* [Passage]
# # # # # # #
In June the Oireachtas set up a new cross-party committee to plan the future of the health service and to agree a non-political approach to tackling the long-standing problems facing the entire system.
The Future of Healthcare Committee hopes to address the severe pressures on the Irish health service, unacceptable waiting times for public patients, and poor outcomes relative to cost – all issues that affect the dermatology services needed by people with psoriasis, eczema, skin cancer and other skin diseases.
The Irish Skin Foundation made a submission to the Committee in August to advocate on behalf of people with skin conditions with 5 key recommendations to the Committee:
1: Tackling skin cancer
Sun-safe practices lead to a reduction in skin cancer incidence. To tackle the increasing prevalence of skin cancer, a concerted long-term strategy to educate the public about prevention and early detection is required. Changes to legislation are needed to place a duty of care on local authorities, schools, recreation / sporting clubs and employers to protect the public, children and employees from ultraviolet (UV) damage. Sunbeds should be banned, completely, for public and private use.
2: Reduce out-of-pocket expenses for patients
Reduce out-of-pocket expenses paid by patients for moisturisers, emollients, bandages, dressings, specialist clothing and sunscreens by eliminating VAT on these products. Expand the limited choice of products available via medical card and Drug Payments Scheme (DPS) for preventing, treating and managing skin disease. Provide sunscreens on prescription to patient groups at particular risk of sun damage and skin cancer (e.g. immunosuppressed patients, such as transplant recipients).
3: Supporting patients in primary care
Support patients in primary care by resourcing dermatology training for all GPs, to provide universal access to the widest range of dermatology care to all patients in Ireland. Policy makers must examine options in primary care in consultation with all healthcare professional representative bodies and other stakeholders.
# # # # # # #
* [Given entries]
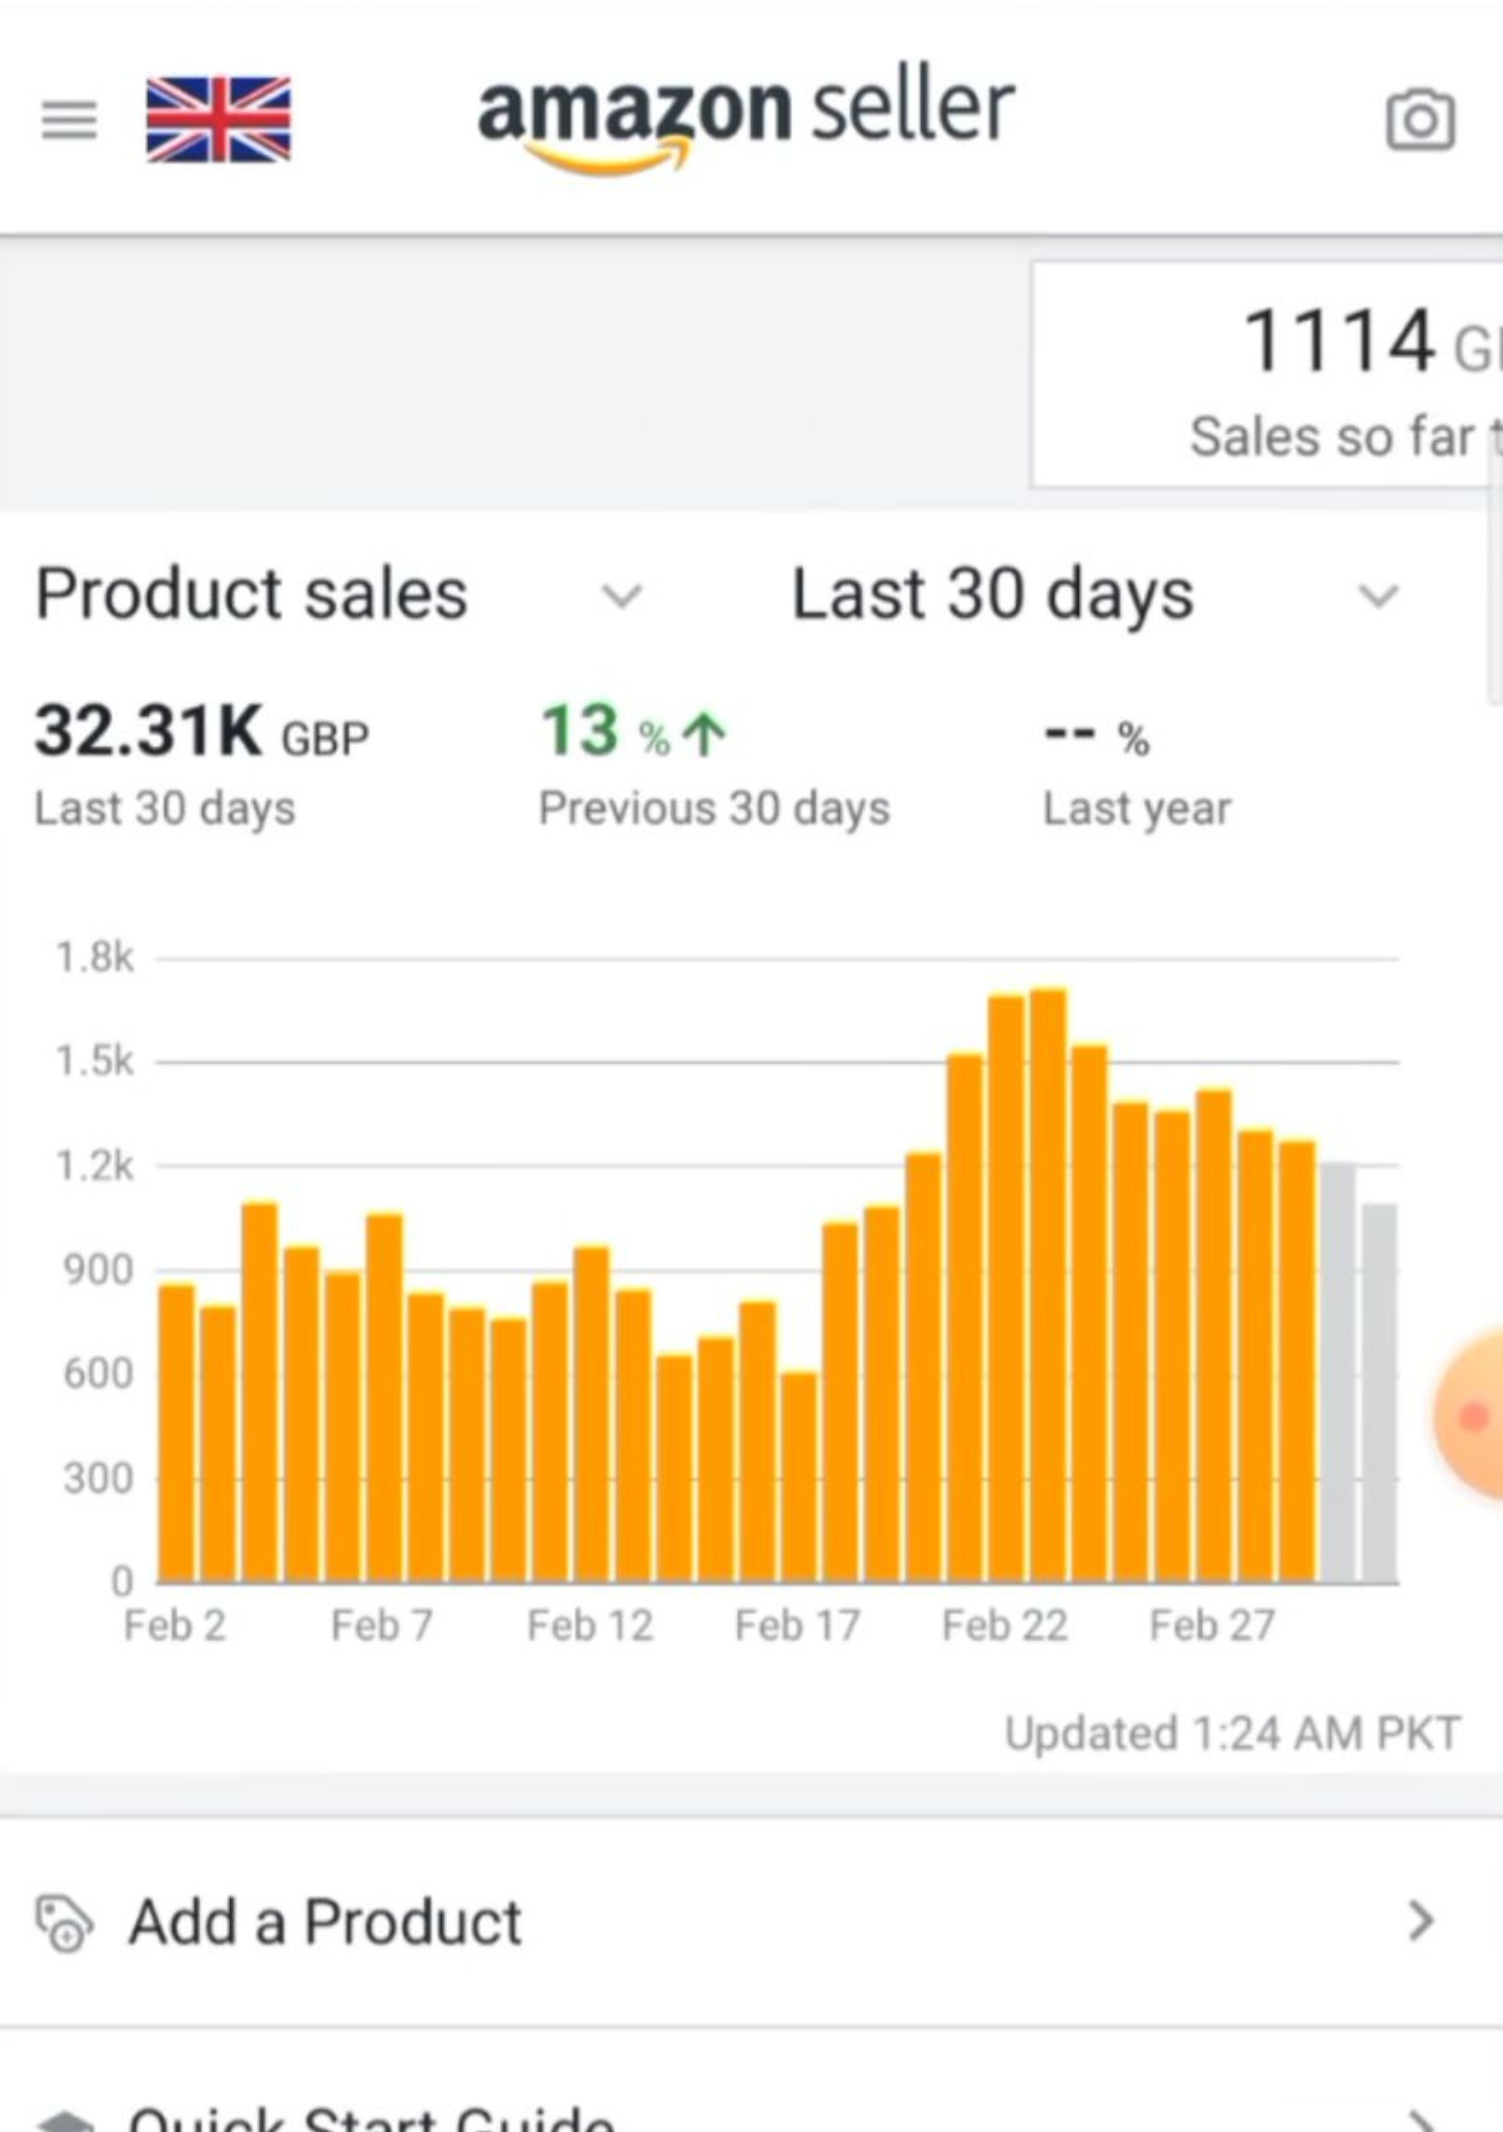Tap the Updated 1:24 AM PKT timestamp
The image size is (1503, 2132).
tap(1232, 1734)
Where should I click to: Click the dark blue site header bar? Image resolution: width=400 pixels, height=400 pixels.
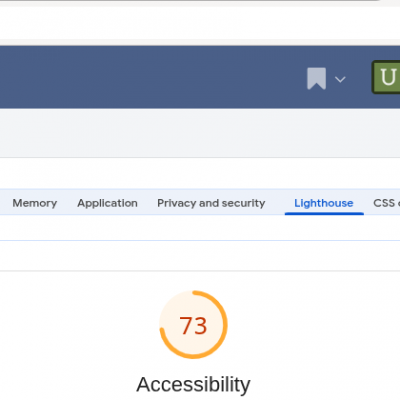(150, 77)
# # # # # # #
* [Activity list]
[A] In the passage on the Irish Skin Foundation's submission to the health committee, rewrite the paragraph beginning "Reduce out-of-pocket expenses paid by patients" as a short list that keeps its main facts.
[B] Return the stretch of the passage on the Irish Skin Foundation's submission from "In June the" through "the entire system.", word for word and unchanged.
[C] Please take the passage on the Irish Skin Foundation's submission to the health committee further, starting after its final sentence and keeping its style.

* [Results by task]
[A]
- Remove VAT on moisturizers, emollients, bandages, dressings, specialist clothing and sunscreens to cut patients' out-of-pocket costs.
- Widen the limited range of products for preventing, treating and managing skin disease available through the medical card and the Drug Payments Scheme (DPS).
- Make sunscreens available on prescription to patients at particular risk of sun damage and skin cancer, such as immunosuppressed transplant recipients.

[B]
In June the Oireachtas set up a new cross-party committee to plan the future of the health service and to agree a non-political approach to tackling the long-standing problems facing the entire system.

[C]
4: Supporting patients in secondary care
Increased funding for secondary care dermatology should include, but not be limited to, an increase in consultant dermatologist numbers, and must include greater investment in the infrastructure, equipment, specialist nursing and support staffing in dermatology departments.Service planning and development must provide sustained investment for consultant dermatology posts (to increase numbers of consultant dermatologists from 46 to 74, i.e. from 1 per 100,000 population, to 1 post per 62,500), dermatology clinical nurse specialist (CNSs) and advanced nurse practitioner (ANPs) roles, along with the necessary administrative support.
5: Medical and nursing education in dermatology
Ensure that medical, nursing and GP training (undergraduate and postgraduate) is sufficient so that doctors have a basic knowledge of dermatology for common and important diagnoses. Basic nurse and pharmacist training must include dermatology and those specialising in dermatology should have easy access to post-qualification training in Ireland. This will widen the pool of clinicians with some dermatology expertise and facilitate earlier diagnosis and treatment.